Azure Service	Purpose
Azure Front Door	Securely distributes the application with low latency to users
Azure Kubernetes Service (AKS)	Hosts the Digital Twin web application (stage and production), processor workers, and OpenSearch workloads
Azure Private Link Service (PLS)	Exposes AKS app origins privately to Azure Front Door
Azure Virtual Machines	Compute instances and Airflow
Azure Synapse Analytics	Stores application and access logs
Azure SQL Database	Stores user information and application configuration (managed SQL service)
Azure DNS	Manages domain records
Azure Managed Redis	Caches results of expensive I/O calls and computations
Azure Cosmos Database	Primary datastore for processed data
Azure Container Registry (ACR)	Stores container images for deployment
Azure Blob Storage	Stores raw ingested documents, builds, and other artifacts
Azure Active Directory (Azure AD)	Creates and manages identities and access control
Azure Key Vault	Stores application secrets (API tokens, etc.)
Azure Service Bus	Queues tasks for background workers
Azure Event Hubs	Streams application logs to Synapse Analytics
Azure Stream Analytics Job	Pulls data from Event Hubs into Synapse Analytics
Azure Monitor	Collects metrics and logs for monitoring and observability

Document Ingestion Architecture

1. Scheduled Orchestration

An Airflow DAG runs every 30 minutes and queues an ingestion job for the Azure Container Apps Worker cluster for each source system (Outlook, SharePoint, Teams, etc.).

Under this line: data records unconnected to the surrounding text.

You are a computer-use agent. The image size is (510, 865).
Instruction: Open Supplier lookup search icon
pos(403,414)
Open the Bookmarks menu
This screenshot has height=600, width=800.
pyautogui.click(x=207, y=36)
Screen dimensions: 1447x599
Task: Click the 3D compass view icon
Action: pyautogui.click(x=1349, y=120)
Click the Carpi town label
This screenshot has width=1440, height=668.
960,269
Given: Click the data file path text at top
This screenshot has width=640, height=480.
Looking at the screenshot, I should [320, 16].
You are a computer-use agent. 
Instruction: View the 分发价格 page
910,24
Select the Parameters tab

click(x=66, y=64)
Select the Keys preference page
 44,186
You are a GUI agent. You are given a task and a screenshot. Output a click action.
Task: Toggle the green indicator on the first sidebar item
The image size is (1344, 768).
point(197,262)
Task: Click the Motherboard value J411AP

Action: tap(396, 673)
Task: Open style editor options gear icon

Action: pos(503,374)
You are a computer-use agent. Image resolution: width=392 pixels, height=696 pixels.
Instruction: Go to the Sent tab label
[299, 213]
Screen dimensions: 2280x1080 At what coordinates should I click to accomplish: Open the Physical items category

2. Azure Container Apps Worker Cluster Processing

The worker cluster processes each ingestion job in four stages:

Stage	Description
Document Ingest	Worker calls external source systems via Connectors and pulls documents; raw files are stored in Azure Blob Storage
Document Store	Document metadata is stored in Azure Cosmos Database
Document Process	Documents are enriched using Azure OpenAI Service; enriched data is stored in Azure Cosmos Database
Document Index	Documents and their embeddings are indexed in OpenSearch for search and retrieval

---

Deployment and Monitoring Operations

Deployment Updates

Infrastructure provisioning is automated using Terraform scripts triggered from Viven's central account.

New service versions are built as Docker images and pushed to Elastic Container Registry (ECR) in Viven's central account. When a new version needs to be deployed in the customer's account, the following workflow runs:

1. Viven triggers a new deployment by pushing a message to S3
2. Customer Airflow polls the message and runs a deployment script that pulls the latest image from Viven's central ECR and deploys it to the customer's environment, then restarts the service
3. On completion, a status message is posted back to Viven's central account to confirm success or failure and track the deployed version

To enable this, Viven will provision the customer's account with read-only access to Viven's central ECR.

Application Logs and Configuration Access

Application logs are stored in Synapse Analytics and application configuration is stored in MySQL — both within the customer's account. Viven has built tooling to provide easy interfaces for accessing this data.

When troubleshooting issues, Viven may need to access logs and configuration information, or update configuration to enable new features. A dedicated user login is provisioned in the application to allow Viven's team to access these tools.